Authors: Vishal Dey, Xia Ning

Workshop paper: Accepted in BioKDD '23

Full version: In Progress

This repository provides the source code for the proposed methods: $\mathtt{Pair\text{-}PushC}$, $\mathtt{List\text{-}One}$ and $\mathtt{List\text{-}All}$ in our paper.

Environments

Operating systems: Red Hat Enterprise Linux (RHEL) 7.7

Install packages under conda environments

conda create -n drugrank python=3.9
conda activate drugrank
conda install -y -c rdkit rdkit=2023.03.3
conda install -y numpy=1.26.0 scipy=1.9.1
conda install pytorch torchvision torchaudio pytorch-cuda=11.8 -c pytorch -c nvidia
pip3 install torch=1.13.1 torchvision torchaudio --index-url https://download.pytorch.org/whl/cu116

Datasets

  • CCLE: Download CCLE expression data from here and save it as data/CCLE/CCLE_expression.csv.
  • Combined: Download the combined_rnaseq_data file with gene expression data for cell lines renamed for CTRPv2 from here and save it in Combined/.
  • Please use the provided CTRPv2 (with adjusted AUCs) and PRISM datasets which are already processed. The processed datasets can be downloaded from here.
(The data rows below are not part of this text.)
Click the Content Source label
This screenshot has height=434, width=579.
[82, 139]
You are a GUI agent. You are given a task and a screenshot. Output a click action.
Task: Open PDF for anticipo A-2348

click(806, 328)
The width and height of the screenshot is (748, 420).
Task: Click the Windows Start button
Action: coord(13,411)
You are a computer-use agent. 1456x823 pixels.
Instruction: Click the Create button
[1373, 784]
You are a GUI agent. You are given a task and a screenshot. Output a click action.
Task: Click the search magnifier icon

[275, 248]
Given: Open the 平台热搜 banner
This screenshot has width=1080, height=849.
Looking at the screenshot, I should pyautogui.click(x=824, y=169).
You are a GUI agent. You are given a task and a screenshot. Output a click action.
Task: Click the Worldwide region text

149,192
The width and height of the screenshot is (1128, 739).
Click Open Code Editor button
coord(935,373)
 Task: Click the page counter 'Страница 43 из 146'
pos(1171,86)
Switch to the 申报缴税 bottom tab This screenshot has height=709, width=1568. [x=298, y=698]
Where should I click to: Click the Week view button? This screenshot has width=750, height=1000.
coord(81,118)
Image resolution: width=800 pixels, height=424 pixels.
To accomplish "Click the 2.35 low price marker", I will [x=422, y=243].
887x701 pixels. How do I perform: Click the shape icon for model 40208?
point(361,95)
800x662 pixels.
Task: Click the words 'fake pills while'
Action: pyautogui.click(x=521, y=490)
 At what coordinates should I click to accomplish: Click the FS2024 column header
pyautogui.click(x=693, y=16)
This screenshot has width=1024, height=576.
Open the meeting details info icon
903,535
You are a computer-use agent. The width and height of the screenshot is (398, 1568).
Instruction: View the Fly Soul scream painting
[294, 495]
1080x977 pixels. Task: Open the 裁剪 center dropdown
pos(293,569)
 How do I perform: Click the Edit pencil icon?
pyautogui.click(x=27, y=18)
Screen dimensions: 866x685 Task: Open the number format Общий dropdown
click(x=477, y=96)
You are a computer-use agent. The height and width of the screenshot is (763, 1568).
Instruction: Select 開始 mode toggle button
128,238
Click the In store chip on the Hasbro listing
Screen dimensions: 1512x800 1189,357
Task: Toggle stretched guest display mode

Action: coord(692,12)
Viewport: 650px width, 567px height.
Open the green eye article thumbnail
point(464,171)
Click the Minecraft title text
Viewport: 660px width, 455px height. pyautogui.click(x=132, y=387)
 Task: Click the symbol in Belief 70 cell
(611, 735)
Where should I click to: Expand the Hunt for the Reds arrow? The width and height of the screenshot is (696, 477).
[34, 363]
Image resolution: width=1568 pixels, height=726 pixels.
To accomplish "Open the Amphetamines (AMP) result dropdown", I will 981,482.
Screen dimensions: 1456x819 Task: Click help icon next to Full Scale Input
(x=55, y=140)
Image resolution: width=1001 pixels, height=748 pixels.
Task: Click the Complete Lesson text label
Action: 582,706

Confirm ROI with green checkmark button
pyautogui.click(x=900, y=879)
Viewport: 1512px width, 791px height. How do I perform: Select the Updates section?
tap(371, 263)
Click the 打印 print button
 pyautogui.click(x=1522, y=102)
Unzip the ctrpv2.zip and prism.zip inside the data directory.
  • Find detailed instructions to download and process data in data/README.md.

Experiments

For pre-training $\mathtt{GeneAE}$

  • Check scripts/run_ae.sh on how to run the pretraining code in src/train_ae.py.
  • Each pre-training run will take only a few minutes on a single V100 GPU.

For ranking

Run the below code to train $\mathtt{List\text{-}One}$ with default hyper-parameters

export DATA_FOLDER="data/ctrpv2/"
python src/cross_validate.py --model listone --data_path $DATA_FOLDER/LCO/aucs.txt --smiles_path $DATA_FOLDER/cmpd_smiles.txt --splits_path $DATA_FOLDER/LCO/pletorg/ --pretrained_ae -ae_path ${ae_path} -fgen morgan_count --setup LCO

Run the below code to train $\mathtt{List\text{-}All}$ with default hyper-parameters

export DATA_FOLDER="data/ctrpv2/"
python src/cross_validate.py --model listall --data_path $DATA_FOLDER/LCO/aucs.txt --smiles_path $DATA_FOLDER/cmpd_smiles.txt --splits_path $DATA_FOLDER/LCO/pletorg/ --pretrained_ae -ae_path ${ae_path} -fgen morgan_count -M 0.5 --setup LCO

Run the below code to train $\mathtt{Pair\text{-}PushC}$ with default hyper-parameters

export DATA_FOLDER="data/ctrpv2/"
python src/cross_validate.py --model pairpushc --data_path $DATA_FOLDER/LCO/aucs.txt --smiles_path $DATA_FOLDER/cmpd_smiles.txt --splits_path $DATA_FOLDER/LCO/pletorg/ --pretrained_ae -ae_path ${ae_path} -classc -fgen morgan_count --setup LCO

where ${ae_path} should be the path to the directory containing the saved models.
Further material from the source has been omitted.